Currently, the only PV solar plant in the United States larger than Blythe is the Desoto Next Generation Solar Center in Arcadia, Florida, with production capabilities of 25 MW. However, the Blythe Solar Plant uses thin-film PV panels made of cadmium telluride, which have significantly lower manufacturing costs than traditional silicon PV panels. Though thin-film PV panels require a larger surface area to generate a comparable amount of electricity, they are more flexible, lighter, durable, and have a slower degradation rate than silicon-based solar panels.

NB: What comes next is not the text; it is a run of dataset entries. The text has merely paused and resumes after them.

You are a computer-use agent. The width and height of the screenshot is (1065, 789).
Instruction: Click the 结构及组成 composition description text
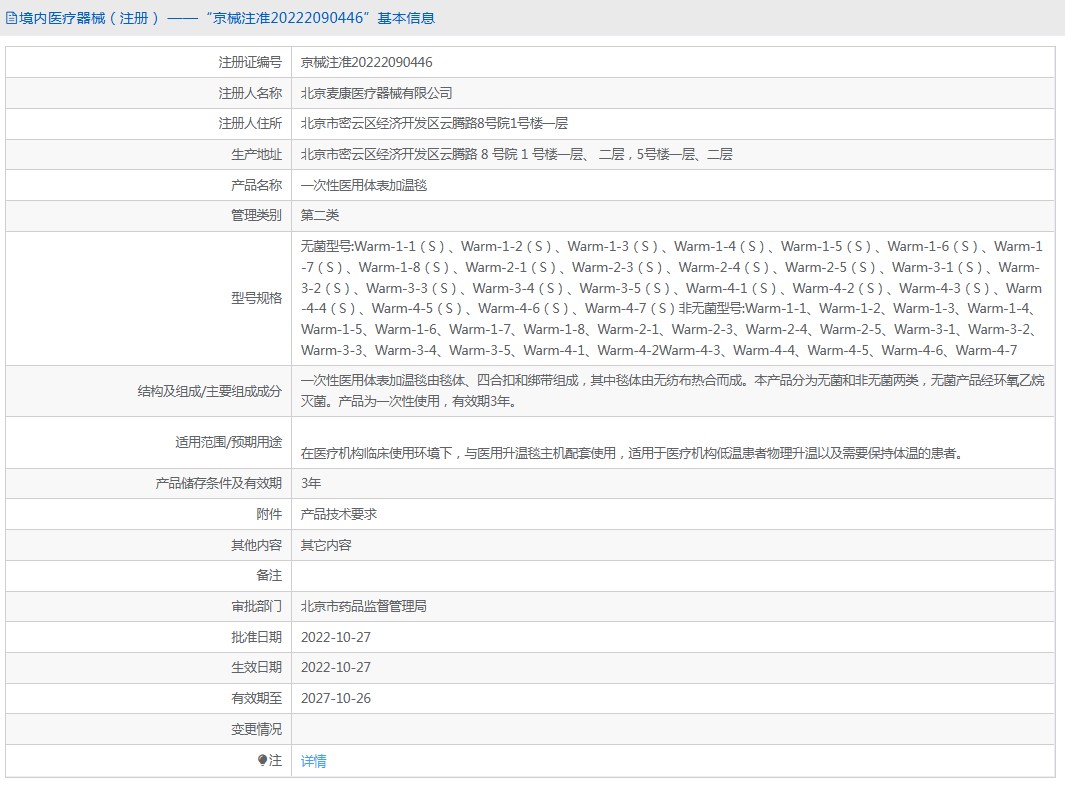pyautogui.click(x=672, y=391)
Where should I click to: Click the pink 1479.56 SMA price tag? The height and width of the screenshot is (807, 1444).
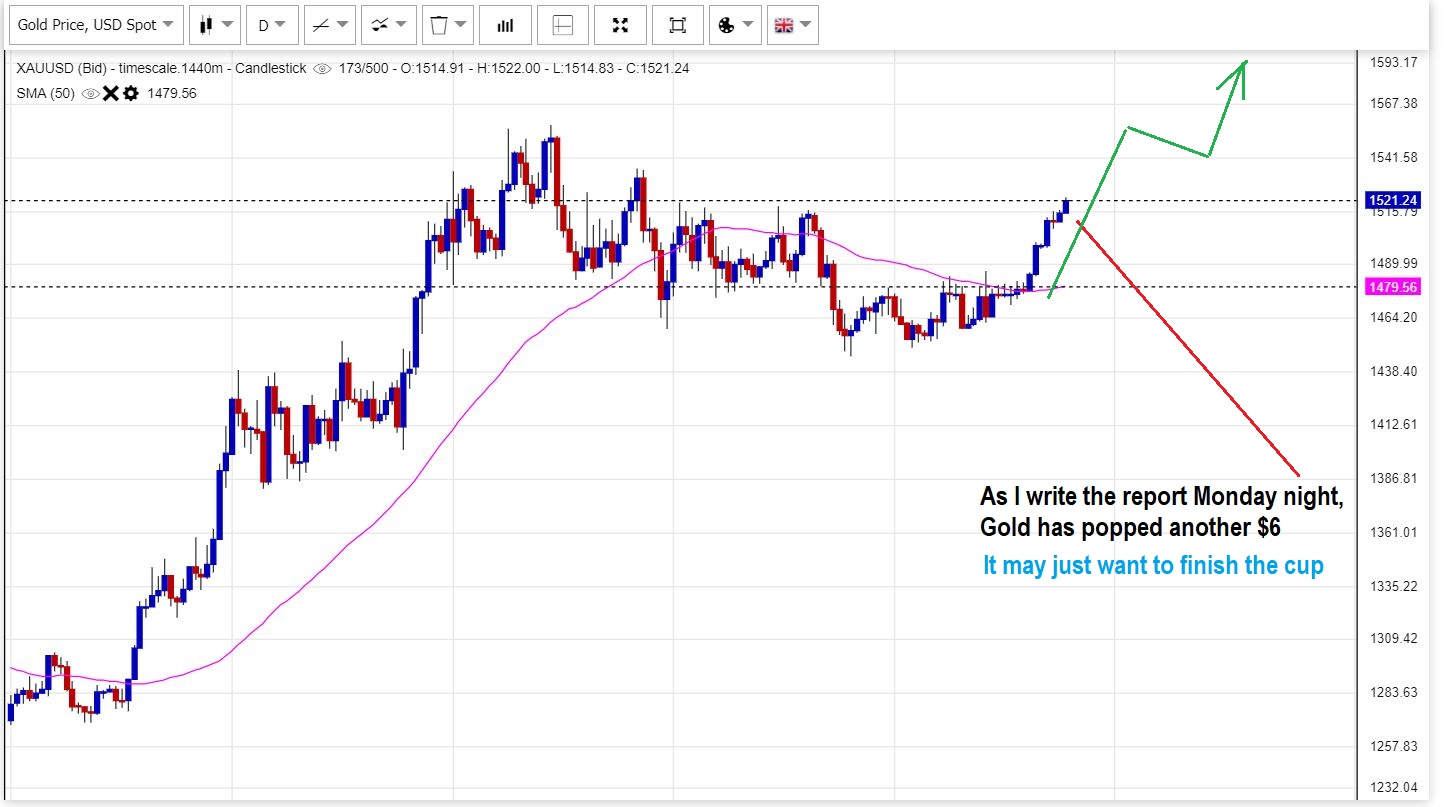click(x=1394, y=287)
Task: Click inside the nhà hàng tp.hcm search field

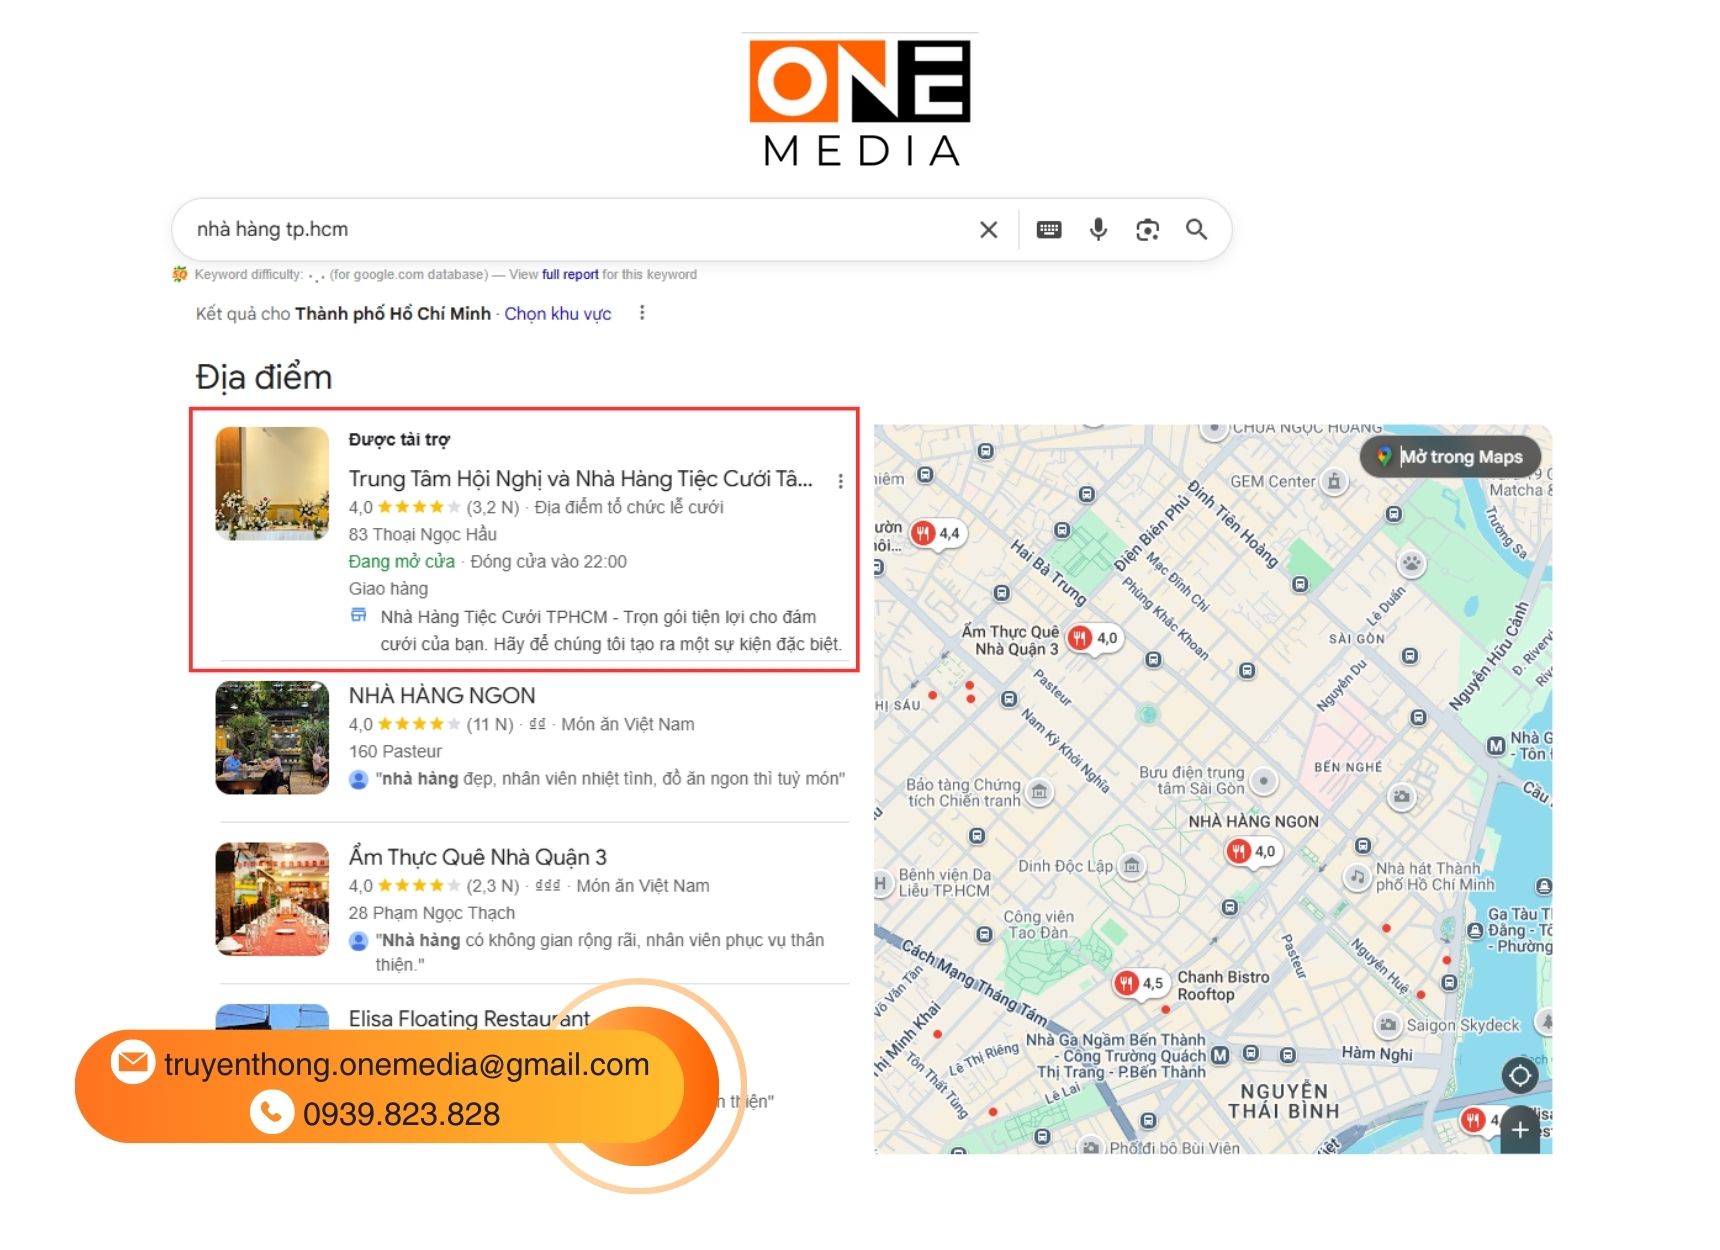Action: click(x=560, y=230)
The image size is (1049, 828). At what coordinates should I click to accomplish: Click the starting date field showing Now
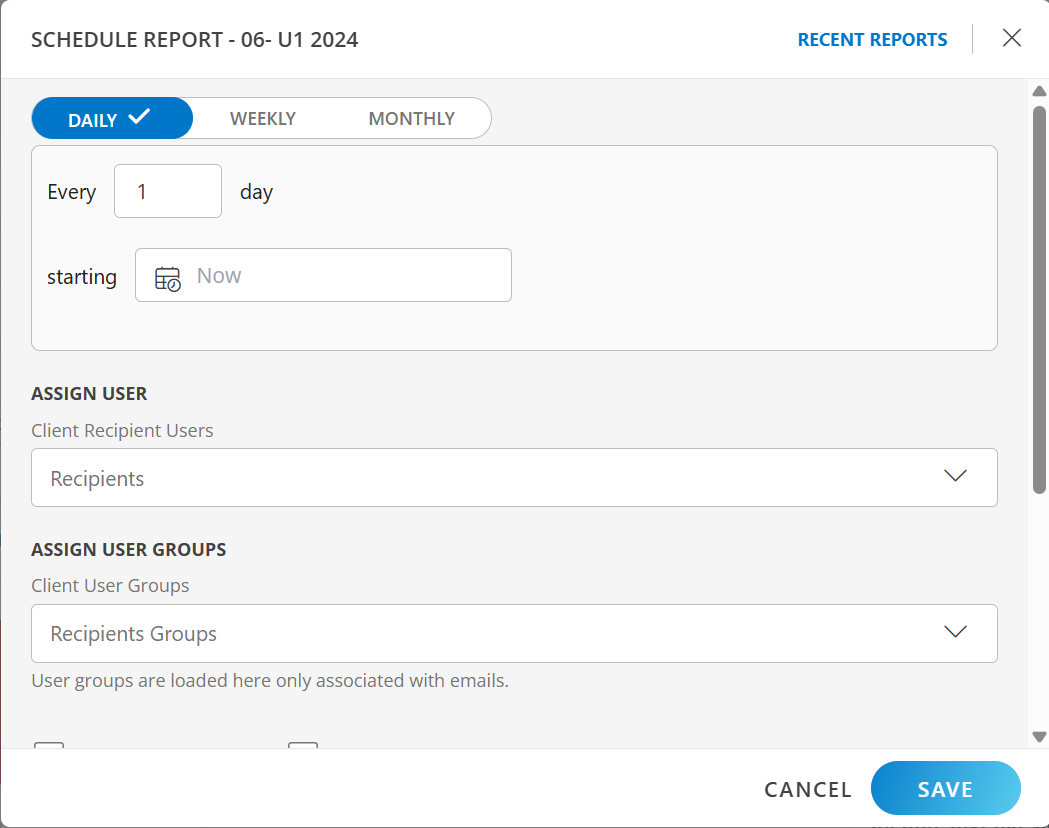[340, 275]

While large-scale solar projects like the Blythe Solar Plant create some U.S. manufacturing jobs, more than 90 percent of worldwide PV solar panel production occurs outside the United States, according to the Solar Energy Industry Association. America can reverse this disturbing trend and create high-quality manufacturing jobs here at home by increasing investment in the domestic manufacture of renewable energy systems and components through legislation such as U.S. Senator Sherrod Brown’s Investments for Manufacturing Progress and Clean Technologies (IMPACT) Act, which would provide domestic manufacturers with the capital they need to retool to meet increased clean energy demand.
In a press statement about the Blythe project, California Governor Arnold Schwarzenegger said: “It is no surprise that America’s largest thin-film solar project was built right here in California, where my Administration has successfully created a climate where green businesses can thrive. It is forward-thinking businesses such as First Solar that will help California reach its nation-leading greenhouse gas reduction and Renewable Portfolio Standard goals, as well as create the new green jobs that will help spur our economic recovery.”
The rapid job creation that occurred at the Blythe facility bodes well for future solar projects. In August 2009, First Solar and Southern California Edison announced plans for two more large-scale PV plants in Desert Center and San Bernardino County. Together, these two plants will have production capabilities of 550 MW. Construction is scheduled to begin in 2012 and 2013, respectively, with a projected completion date of 2015. According to First Solar and NRG, these plants will power 170,000 California homes, produce 1.2 billion kilowatt hours of clean energy annually, and will create thousands of local jobs.
With more renewable energy projects on the way, the commencement of operations in Blythe represents an important transformation occurring in the California energy sector, and a symbol of the bright and renewable future ahead.